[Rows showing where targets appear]

———

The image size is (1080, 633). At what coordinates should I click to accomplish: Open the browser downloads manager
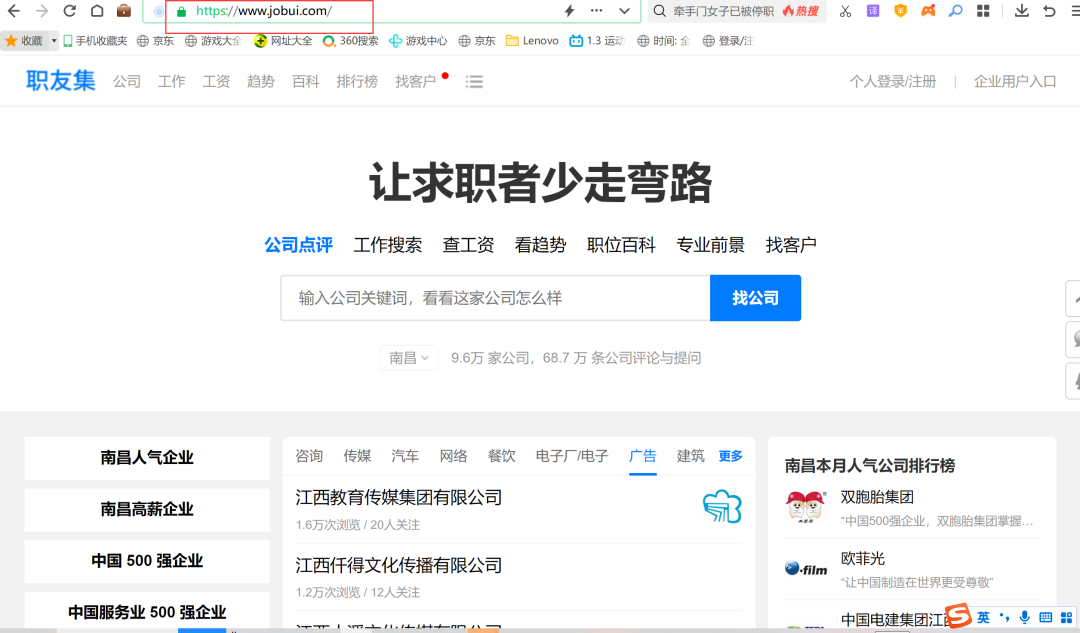[x=1022, y=10]
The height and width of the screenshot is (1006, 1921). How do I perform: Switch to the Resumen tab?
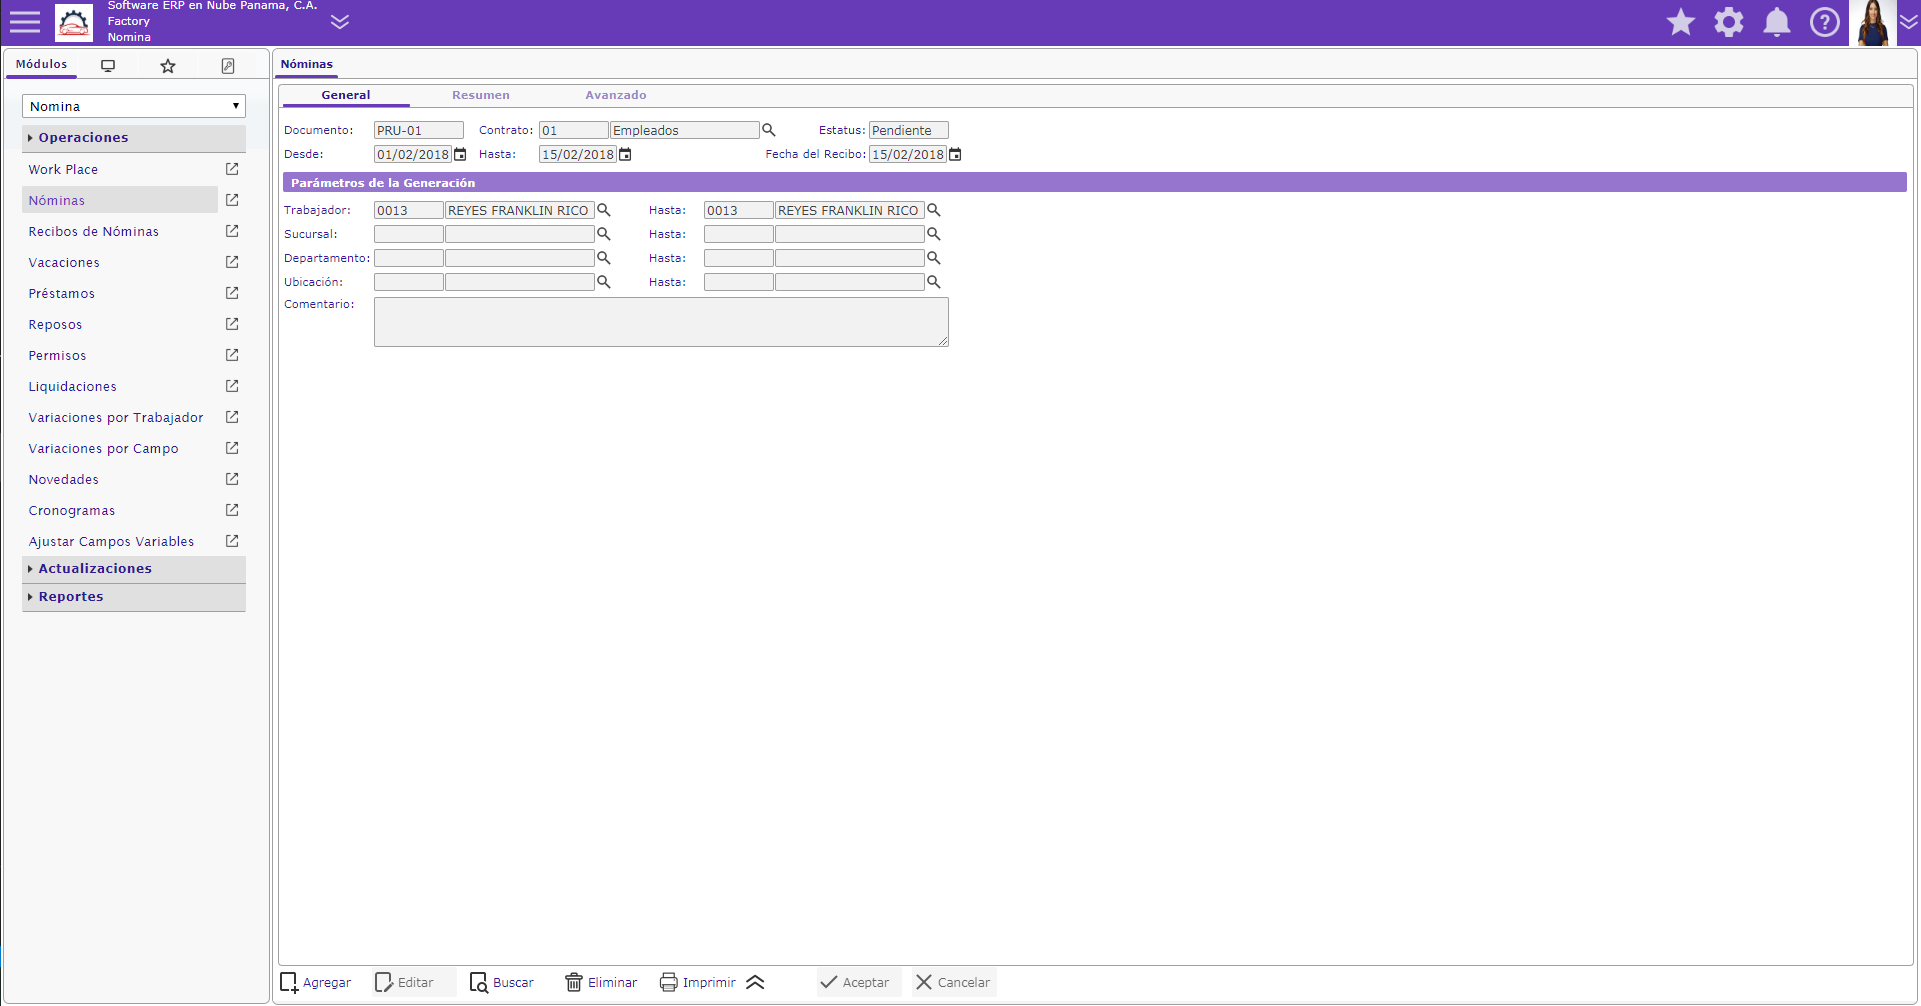click(480, 95)
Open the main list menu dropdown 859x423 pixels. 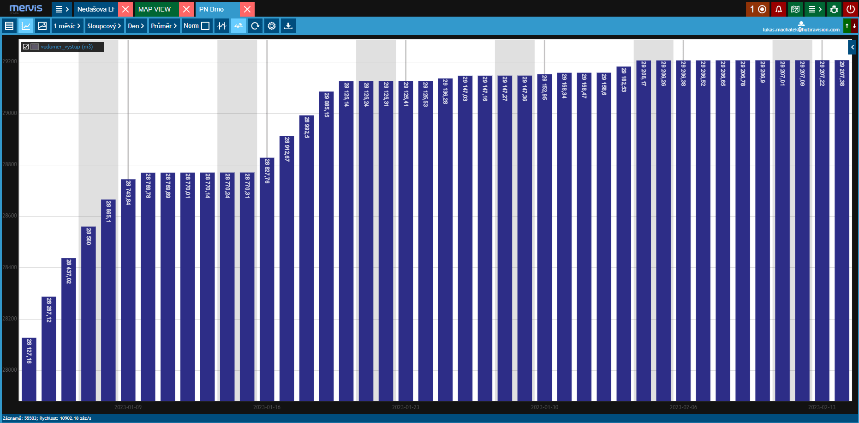[x=62, y=8]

———

__Directive__. Could you write out the data again, starting at its beginning and ending with the line that contains "click(480, 95)", requests included, with every coordinate in the answers raised by 93? Leave the pictures out.

__The solution__.
The image size is (1080, 633). At what coordinates should I click to accomplish: Open the browser downloads manager
[x=1115, y=103]
The height and width of the screenshot is (1006, 1921). How do I perform: Switch to the Resumen tab?
click(573, 188)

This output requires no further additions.